An additional consideration is the potential to trigger or worsen hepatic encephalopathy. The European Association for the Study of the Liver observes that administering naltrexone with opioids may decrease the risk of hepatic encephalopathy.
Injections
Celiac plexus block
The celiac plexus block is used as a diagnostic and therapeutic intervention that targets afferent nociceptive fibers. It is a frequently utilized technique in the management of intractable abdominal pain from liver malignancy.
The celiac plexus consists of three pairs of ganglia including the celiac ganglia, superior mesenteric ganglia, and aorticorenal ganglia that supply autonomic innervation to abdominal organs including the liver. It is located in the retroperitoneum anterolateral to the aorta at the T12-L1 vertebrae and consists of both parasympathetic and sympathetic nerves.

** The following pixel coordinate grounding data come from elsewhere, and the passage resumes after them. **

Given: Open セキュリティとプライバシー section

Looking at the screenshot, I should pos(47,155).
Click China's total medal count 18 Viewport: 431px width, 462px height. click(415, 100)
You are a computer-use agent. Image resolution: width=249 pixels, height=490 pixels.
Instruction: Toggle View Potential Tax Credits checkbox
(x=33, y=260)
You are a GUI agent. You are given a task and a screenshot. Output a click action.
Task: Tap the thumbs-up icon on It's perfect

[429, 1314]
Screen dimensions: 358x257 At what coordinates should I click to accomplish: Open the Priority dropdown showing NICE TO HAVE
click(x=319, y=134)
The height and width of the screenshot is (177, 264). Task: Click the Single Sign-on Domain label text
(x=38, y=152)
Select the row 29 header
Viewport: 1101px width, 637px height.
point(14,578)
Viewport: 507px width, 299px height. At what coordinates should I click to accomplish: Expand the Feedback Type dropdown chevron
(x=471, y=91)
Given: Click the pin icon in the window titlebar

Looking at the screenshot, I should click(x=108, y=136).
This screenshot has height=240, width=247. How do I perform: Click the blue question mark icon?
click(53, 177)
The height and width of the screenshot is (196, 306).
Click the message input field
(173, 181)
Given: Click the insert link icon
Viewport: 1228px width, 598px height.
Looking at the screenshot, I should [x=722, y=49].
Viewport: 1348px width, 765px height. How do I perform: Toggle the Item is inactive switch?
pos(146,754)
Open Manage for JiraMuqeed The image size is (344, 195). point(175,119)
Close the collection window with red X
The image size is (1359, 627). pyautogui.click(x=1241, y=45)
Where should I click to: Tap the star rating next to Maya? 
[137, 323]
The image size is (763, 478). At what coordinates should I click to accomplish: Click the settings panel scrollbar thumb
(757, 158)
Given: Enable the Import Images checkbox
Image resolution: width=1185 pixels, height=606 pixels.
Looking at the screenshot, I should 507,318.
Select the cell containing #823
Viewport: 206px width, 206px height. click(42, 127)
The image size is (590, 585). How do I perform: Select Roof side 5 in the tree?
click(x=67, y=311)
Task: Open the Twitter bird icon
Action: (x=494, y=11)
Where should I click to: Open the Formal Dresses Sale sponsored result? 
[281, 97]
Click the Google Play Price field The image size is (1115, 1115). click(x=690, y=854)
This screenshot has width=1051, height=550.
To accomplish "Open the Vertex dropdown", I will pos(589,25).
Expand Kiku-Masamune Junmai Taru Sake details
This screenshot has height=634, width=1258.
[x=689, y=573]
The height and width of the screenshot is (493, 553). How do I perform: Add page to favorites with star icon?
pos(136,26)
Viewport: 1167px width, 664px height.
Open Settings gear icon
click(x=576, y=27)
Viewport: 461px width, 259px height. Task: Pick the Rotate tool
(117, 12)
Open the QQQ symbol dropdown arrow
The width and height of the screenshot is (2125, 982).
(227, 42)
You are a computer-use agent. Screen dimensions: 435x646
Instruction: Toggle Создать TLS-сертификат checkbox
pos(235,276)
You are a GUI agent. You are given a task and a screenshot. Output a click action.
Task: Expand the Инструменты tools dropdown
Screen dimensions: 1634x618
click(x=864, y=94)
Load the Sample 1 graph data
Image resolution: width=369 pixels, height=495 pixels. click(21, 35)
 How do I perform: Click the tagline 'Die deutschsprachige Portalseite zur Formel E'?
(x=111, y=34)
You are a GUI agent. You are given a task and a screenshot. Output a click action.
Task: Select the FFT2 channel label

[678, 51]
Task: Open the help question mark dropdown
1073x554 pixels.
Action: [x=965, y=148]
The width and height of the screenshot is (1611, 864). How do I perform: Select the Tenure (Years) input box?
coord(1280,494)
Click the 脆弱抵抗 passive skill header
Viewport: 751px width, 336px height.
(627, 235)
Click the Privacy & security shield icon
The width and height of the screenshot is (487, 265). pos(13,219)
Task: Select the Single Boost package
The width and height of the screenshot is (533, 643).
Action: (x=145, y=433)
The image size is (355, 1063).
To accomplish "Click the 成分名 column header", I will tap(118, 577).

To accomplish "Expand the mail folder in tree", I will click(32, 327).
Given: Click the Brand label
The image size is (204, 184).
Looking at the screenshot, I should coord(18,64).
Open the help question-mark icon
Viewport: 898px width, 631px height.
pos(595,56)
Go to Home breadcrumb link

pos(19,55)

Multiple approaches to the technique have been described with the most common being the anterior and posterior para-aortic approaches. Imaging guidance is typically utilized, with fluoroscopy and computed tomography (CT) imaging being the most common modalities ( Table 11.1 ). A diagnostic block with local anesthetic is typically performed before a neurolytic block to confirm efficacy. Common agents such as 3%–6% phenol or 50%–100% alcohol can be used for chemical neurolysis.